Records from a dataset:

☆ ☆ ☆ ☆

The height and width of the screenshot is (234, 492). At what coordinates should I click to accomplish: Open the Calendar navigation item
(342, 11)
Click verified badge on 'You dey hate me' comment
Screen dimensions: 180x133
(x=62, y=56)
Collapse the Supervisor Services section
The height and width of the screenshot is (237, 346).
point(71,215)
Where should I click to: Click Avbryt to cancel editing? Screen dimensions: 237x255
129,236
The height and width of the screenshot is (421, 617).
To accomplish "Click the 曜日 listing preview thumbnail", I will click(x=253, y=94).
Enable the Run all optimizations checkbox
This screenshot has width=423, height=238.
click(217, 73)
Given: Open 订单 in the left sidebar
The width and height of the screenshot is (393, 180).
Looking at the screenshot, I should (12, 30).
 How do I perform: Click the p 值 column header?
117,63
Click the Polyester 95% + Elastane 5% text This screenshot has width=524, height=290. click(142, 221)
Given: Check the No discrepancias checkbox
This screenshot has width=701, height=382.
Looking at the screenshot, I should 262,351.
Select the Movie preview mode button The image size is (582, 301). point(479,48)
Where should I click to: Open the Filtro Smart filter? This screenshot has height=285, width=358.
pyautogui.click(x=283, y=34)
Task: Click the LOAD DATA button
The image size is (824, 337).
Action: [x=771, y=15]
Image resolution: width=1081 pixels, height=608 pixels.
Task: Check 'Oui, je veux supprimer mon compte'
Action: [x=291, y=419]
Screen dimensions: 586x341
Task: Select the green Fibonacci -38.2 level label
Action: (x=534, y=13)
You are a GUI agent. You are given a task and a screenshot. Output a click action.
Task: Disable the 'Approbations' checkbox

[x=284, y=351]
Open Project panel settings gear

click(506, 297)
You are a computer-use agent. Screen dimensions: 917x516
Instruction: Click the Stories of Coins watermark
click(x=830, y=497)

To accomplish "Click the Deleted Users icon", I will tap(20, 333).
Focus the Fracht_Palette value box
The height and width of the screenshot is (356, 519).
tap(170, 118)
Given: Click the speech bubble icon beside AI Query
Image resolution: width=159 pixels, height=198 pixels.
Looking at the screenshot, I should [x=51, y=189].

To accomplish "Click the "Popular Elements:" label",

☆ ☆ ☆ ☆

PROBLEM DESCRIPTION: Exactly as they appear, restate all of the entries.

TASK RESPONSE:
The height and width of the screenshot is (234, 492). At what coordinates should I click to accomplish: Open the Calendar navigation item
(342, 11)
Click verified badge on 'You dey hate me' comment
Screen dimensions: 180x133
(x=62, y=56)
Collapse the Supervisor Services section
The height and width of the screenshot is (237, 346).
point(71,215)
Where should I click to: Click Avbryt to cancel editing? Screen dimensions: 237x255
129,236
The height and width of the screenshot is (421, 617).
To accomplish "Click the 曜日 listing preview thumbnail", I will click(x=253, y=94).
Enable the Run all optimizations checkbox
This screenshot has width=423, height=238.
click(217, 73)
Given: Open 订单 in the left sidebar
The width and height of the screenshot is (393, 180).
Looking at the screenshot, I should (12, 30).
 How do I perform: Click the p 值 column header?
117,63
Click the Polyester 95% + Elastane 5% text This screenshot has width=524, height=290. click(142, 221)
Given: Check the No discrepancias checkbox
This screenshot has width=701, height=382.
Looking at the screenshot, I should 262,351.
Select the Movie preview mode button The image size is (582, 301). point(479,48)
Where should I click to: Open the Filtro Smart filter? This screenshot has height=285, width=358.
pyautogui.click(x=283, y=34)
Task: Click the LOAD DATA button
The image size is (824, 337).
Action: [x=771, y=15]
Image resolution: width=1081 pixels, height=608 pixels.
Task: Check 'Oui, je veux supprimer mon compte'
Action: [x=291, y=419]
Screen dimensions: 586x341
Task: Select the green Fibonacci -38.2 level label
Action: (x=534, y=13)
You are a GUI agent. You are given a task and a screenshot. Output a click action.
Task: Disable the 'Approbations' checkbox

[x=284, y=351]
Open Project panel settings gear

click(506, 297)
You are a computer-use agent. Screen dimensions: 917x516
Instruction: Click the Stories of Coins watermark
click(x=830, y=497)

To accomplish "Click the Deleted Users icon", I will tap(20, 333).
Focus the Fracht_Palette value box
The height and width of the screenshot is (356, 519).
tap(170, 118)
Given: Click the speech bubble icon beside AI Query
Image resolution: width=159 pixels, height=198 pixels.
Looking at the screenshot, I should [x=51, y=189].

To accomplish "Click the "Popular Elements:" label",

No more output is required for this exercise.